Parking Permits  
empty empty empty

Parking cash-out plans

  Consider a plan that allows your employees to cash out their subsidized parking in exchange for relinquishing their spot. The federal government has enabled localities to put tax incentives in place that allow companies to offer their employees cash equaling the cost of subsidizing a parking spot in exchange for their place in the lot. Parking cash-out plans have resulted in more widespread use of alternative transit and ridesharing, as well as reduced air pollution.

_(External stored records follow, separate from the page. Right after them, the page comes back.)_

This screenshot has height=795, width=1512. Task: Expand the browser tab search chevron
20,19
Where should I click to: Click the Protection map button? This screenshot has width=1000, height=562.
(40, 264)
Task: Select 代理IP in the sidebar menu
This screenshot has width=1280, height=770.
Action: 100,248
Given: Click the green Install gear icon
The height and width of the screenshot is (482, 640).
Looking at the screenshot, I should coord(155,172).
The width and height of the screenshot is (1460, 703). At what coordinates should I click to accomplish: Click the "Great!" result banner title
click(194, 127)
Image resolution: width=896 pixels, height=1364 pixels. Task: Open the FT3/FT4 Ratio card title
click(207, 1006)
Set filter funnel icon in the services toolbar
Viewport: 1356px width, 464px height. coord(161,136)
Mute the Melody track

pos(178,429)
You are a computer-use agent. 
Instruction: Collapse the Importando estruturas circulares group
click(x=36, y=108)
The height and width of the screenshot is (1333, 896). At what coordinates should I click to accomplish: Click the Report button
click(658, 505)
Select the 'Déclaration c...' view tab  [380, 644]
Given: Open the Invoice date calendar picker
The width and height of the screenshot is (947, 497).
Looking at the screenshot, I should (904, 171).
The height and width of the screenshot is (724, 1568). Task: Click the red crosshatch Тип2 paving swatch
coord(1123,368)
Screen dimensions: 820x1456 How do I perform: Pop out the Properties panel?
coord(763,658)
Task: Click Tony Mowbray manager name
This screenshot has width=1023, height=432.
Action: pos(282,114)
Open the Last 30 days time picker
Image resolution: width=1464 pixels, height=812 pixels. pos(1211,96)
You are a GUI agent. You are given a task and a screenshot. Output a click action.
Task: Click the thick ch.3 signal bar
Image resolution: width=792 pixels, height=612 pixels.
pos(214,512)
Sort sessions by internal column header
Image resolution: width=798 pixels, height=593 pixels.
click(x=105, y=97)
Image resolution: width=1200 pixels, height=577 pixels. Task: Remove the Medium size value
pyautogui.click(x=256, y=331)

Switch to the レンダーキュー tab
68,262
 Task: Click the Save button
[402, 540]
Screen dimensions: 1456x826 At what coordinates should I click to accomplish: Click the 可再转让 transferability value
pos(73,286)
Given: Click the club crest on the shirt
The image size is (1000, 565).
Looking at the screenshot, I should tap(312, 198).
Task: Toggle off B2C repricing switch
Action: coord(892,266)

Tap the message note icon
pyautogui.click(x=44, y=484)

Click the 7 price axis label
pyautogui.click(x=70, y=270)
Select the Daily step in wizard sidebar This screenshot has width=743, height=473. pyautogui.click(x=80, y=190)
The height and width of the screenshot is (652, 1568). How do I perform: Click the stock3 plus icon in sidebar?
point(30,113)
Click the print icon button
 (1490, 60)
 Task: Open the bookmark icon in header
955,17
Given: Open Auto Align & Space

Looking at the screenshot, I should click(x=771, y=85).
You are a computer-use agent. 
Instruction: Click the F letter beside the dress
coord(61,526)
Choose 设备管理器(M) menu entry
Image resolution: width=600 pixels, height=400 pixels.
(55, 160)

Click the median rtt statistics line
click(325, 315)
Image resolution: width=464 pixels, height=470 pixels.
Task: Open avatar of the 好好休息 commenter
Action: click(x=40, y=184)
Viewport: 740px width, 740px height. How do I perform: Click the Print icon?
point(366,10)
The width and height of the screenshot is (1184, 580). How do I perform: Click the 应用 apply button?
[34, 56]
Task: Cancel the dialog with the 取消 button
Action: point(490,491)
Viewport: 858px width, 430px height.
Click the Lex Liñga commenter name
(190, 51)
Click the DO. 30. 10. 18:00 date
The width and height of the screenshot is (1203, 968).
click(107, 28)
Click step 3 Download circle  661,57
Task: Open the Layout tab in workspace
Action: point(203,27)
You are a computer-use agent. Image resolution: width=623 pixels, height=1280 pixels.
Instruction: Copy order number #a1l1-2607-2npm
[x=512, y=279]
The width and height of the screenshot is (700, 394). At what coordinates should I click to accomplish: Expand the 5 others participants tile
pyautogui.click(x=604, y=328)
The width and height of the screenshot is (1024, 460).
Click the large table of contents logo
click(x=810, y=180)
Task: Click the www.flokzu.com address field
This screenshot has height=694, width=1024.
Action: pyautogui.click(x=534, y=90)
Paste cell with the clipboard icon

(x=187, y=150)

Parking guru Donald Shoup's study showed that cash-out plans result in reduced emissions and greater employee satisfaction. Although it sounds like money out of your coffers, cash-out plans can increase your company’s bottom line, better manage the parking spaces you have to accommodate those who actually do need them, and improve air quality. Even payroll departments say they're about as easy to administer as W-9s. They do have a few requirements:

  The employer must be subsidizing parking in a lot they themselves do not own.
  The employer must have 50 or more employees.
  The employer must be able to calculate how much they pay out-of-pocket to subsidize their employees' parking spots
  The parking spots currently subsidized can't be specifically earmarked for ridesharing plans.
Parking permits
Giving your employees cash for parking they don't need can help you recoup your parking expenditures, too.
Cash-out plans aren't coercive – as long as your employeesaren’t using subsidized parking, they can get to work any they want to. Consult your accountant or legal team to find out whether a plan like this might be right for your company.    
Other Solutions for Commuters:

Another popular avenue for easing parking or commuting travails is teleworking, which also earns participating companies tax breaks in certain states. A notable example is Virginia Representative Rob Whitman’s Telework Tax Incentive Act (H. R. 710) which would grant eligible taxpayers an annual credit of up to $1,000. “The telework tax credit aims to break down financial barriers to telework, increase worker productivity, provide for continuity of operations, and reduce traffic congestion through incentivizing a flexible work environment,” says Representative Whitman.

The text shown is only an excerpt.